Vendors, retailers and analysts are downplaying Katrina’s long-term effect on CE sales as the industry heads into the all-important holiday selling season.
Notwithstanding the storm’s catastrophic impact on local independent dealers, national chains will be largely unaffected by the disaster, analysts argue, given the insignificant percentage of stores located in disaster areas.
Moreover, pent-up demand for flat-panel TV, coupled with sharp price declines, should easily carry the industry through the fourth quarter, according to retailers and suppliers.
The greatest consequence of Katrina will likely be higher gas prices, which could boost freight costs for manufacturers and retailers, and curtail discretionary spending by consumers, particularly among lower income groups, analysts say.
So far, that hasn’t happened. Despite higher fuel prices and the fallout from Katrina, chain store volume was up 3.8 percent year-over-year for the week ending Sept. 3, according to the International Council of Shopping Centers (ICSC), as shoppers responded to back-to-school and Labor Day sales.

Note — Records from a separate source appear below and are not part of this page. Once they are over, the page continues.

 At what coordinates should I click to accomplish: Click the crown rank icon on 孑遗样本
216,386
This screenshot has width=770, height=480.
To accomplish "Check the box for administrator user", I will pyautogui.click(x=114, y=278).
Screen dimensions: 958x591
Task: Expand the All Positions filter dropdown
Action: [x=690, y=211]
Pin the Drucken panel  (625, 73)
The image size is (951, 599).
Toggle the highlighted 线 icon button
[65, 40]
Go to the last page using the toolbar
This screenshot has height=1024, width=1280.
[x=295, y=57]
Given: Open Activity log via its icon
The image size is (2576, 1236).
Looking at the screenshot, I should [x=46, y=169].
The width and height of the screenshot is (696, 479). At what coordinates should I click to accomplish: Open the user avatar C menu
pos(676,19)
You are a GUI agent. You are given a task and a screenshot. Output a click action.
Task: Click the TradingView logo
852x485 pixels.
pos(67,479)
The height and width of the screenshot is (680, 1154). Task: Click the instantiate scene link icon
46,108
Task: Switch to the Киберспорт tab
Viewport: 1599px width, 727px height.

Custom installers and other suppliers attending this month’s CEDIA Expo also expressed confidence that their high-income customer base would be unaffected by the high cost of gasoline and home heating fuel.
Richard Glikes, executive director of the Home Theater Specialists of America buying group (HTSA), noted that his members had yet to experience any repercussions. August was a good month, he said, and the start of the football season, plus modest price moves, has jump-started HDTV sales, particularly in LCD and plasma.
“I still think that this will be the biggest year ever in consumer electronics,” Glikes said. “The effect of Katrina and higher energy costs will be on the cost of goods and the ability for us to move goods. I don’t think it will affect sales since there is plenty of pent-up demand. Sales for LCD-TVs are up for us in the heavy double digits, and in certain cases speaker sales have doubled this year.”
Steve McNally, Sharp CEG’s A/V sales senior VP, agreed. “The market was stretched for merchandise before Katrina, and [nationwide] demand is still strong,” he said. “There has been pricing pressure, but our business has been very strong. Our estimates on this year’s HDTV business were more bullish than CEA’s, and we have high growth over those aggressive projections.”
While Panasonic’s product and marketing senior VP John Iacoviello said it is too soon to assess Katrina’s full impact, “Certain major accounts say that there are fewer consumer visits recently, but that consumers are buying more. As for general CE market trends, flat-panel sales have been very strong and so have DVD recorders, and we expect that for the balance of the year.”
Not all observers were as certain. Sony’s Stan Glasgow, consumer sales president, noted that “at this point nobody really knows what the effects will be. It is way too early, but there has to be an effect on business.”
Nebraska Furniture Mart’s Jay Buchanan doesn’t think that will be positive. “Oil changes affect everything,” he said. “It increases the cost of doing business. Transportation costs will increase for inventory. [More trucks to the Gulf Coast] means a shortage of trucking and a lack of transportation.”
Fred Towns of New Age Electronics agreed. “Transportation will be affected. There will be a surcharge on fuel. We are presenting to retailers [and] suppliers that we can send product to the store directly and eliminate the need for them to send product to [distribution centers]. Independents are used to free freight charges, but that will go away.”
While retail analyst Dan Wewer of CIBC World Markets pegged the amount of lost sales from affected Best Buy and Circuit City stores at about 1 percent of its total third-quarter volume (and far less for RadioShack), he described Katrina’s impact on fuel costs as “the bigger and universal concern to hardline retailers.”
(In a conference call, Best Buy said the storm’s immediate impact on its business appears to be “immaterial,” but was uncertain how consumers would respond to resulting gas price spikes. Of more immediate concern, said chief financial officer Darren Jackson, is the auto industry’s employee discount promotions, which are siphoning off discretionary dollars.)
Higher gas prices will further constrain consumer spending, particularly on higher margin discretionary items, Wewer predicted, and will compel consumers to increasingly curtail their shopping trips.
According to an ICSC survey, discretionary spending on items including CE is already constrained. A poll of 1,000 households conducted earlier this month found that 59 percent are reducing their spending on non-essential purchases, including electronics.
Yet despite all the fallout, Bob Cole, owner of World Wide Stereo and president of Home Entertainment Source (HES), the custom A/V wing of the BrandSource buying group, predicted at CEDIA that HES sales will top $1 billion this year.